Underneath the Waterline

What is scary to you about the prospect of going underneath the water line? Doing it with someone else?

What is exciting about the prospect of going undernath the water line? Doing it with someone esle?

Which aspect of the maturity assessment, in the category of underneath the waterline, would you like to dig into a little more fully. Any parts that you don't understand.

Your responses can be from the book, workbook, sermon, etc...

5 comments:

Unknown said...

I know God loves me as I am, but I fear HUMAN rejection or judgment more than anything. I can gloss over most people's opinion of me, but if I really respect someone, I need to know they "approve" of me.
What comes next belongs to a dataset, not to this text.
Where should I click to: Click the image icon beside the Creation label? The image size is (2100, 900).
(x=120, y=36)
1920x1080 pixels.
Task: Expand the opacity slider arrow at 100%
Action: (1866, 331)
Don't know why it's so important other than maybe it's from the family of origin stuff - parental approval - always illusive.

Bryan Todd said...

Re: Patricia

Sometimes I find it difficult to expereince what I know to be God loving me when I am expereicnign rejection and judments from others (real or percieved).

It always amazes me how easy it is to lose track of something great when there is something relatively small that is contradicting or challenging in my life what I know to be true in me head.

Bryan Todd said...

I read this quote this morning and feel like it expresses very well my longing to live underneath the waterline in community, not just in my joural or prayer life.

I think it also hits on a big frustration/disapointment I have with church, small groups, friendship, etc..(not as "The Pastor", but as a underneath the waterline community seeker).

I think (hope) that most people want to expereince this, but very few actually connect beyond the surface. Longing for it, sometimes tasting it, almost always iniating it seems to make me more lonely than not, because it amps up the expectations.


"Ubuntu is the essence of being human [...] we say a person is a person through other persons. You can't be a human in isolation. You are human only in relationships. [...] So we say that 'I need you to be all of who you are in order for me to be all that I am.' Because no human being is totally self-sufficient. In fact, a self-sufficient human being is subhuman." [...] If you want to be human, we are not going to be able to be human in isolation. It will be that we are human together."
- Desmond Tutu

Anonymous said...

Maybe i keep myself too protected, but i find when i am actually going under the water line with the people i choice, usually there is no risk. Then again i do a good job at scanning who it is safe to go under the waterline with, so i guess maybe i am not faily answering the question.

That to say under the water line is almost always a good time, even when it is "hard" to understand deeper things about myself, in a short amount of time i am grateful for the value of it.

Byron said...

I came across a quote from Henri Nouwen from his journal,"Not being welcome is your greatest fear." That pretty much nails it for me. How often do we often enter a room of strangers and want to feel welcome, but aren't positive we will be. Being emotionally naked before God can be difficult, but doing that with others requires a lot of trust in them, and the self-confidence that you can deal with your own reactions however they respond.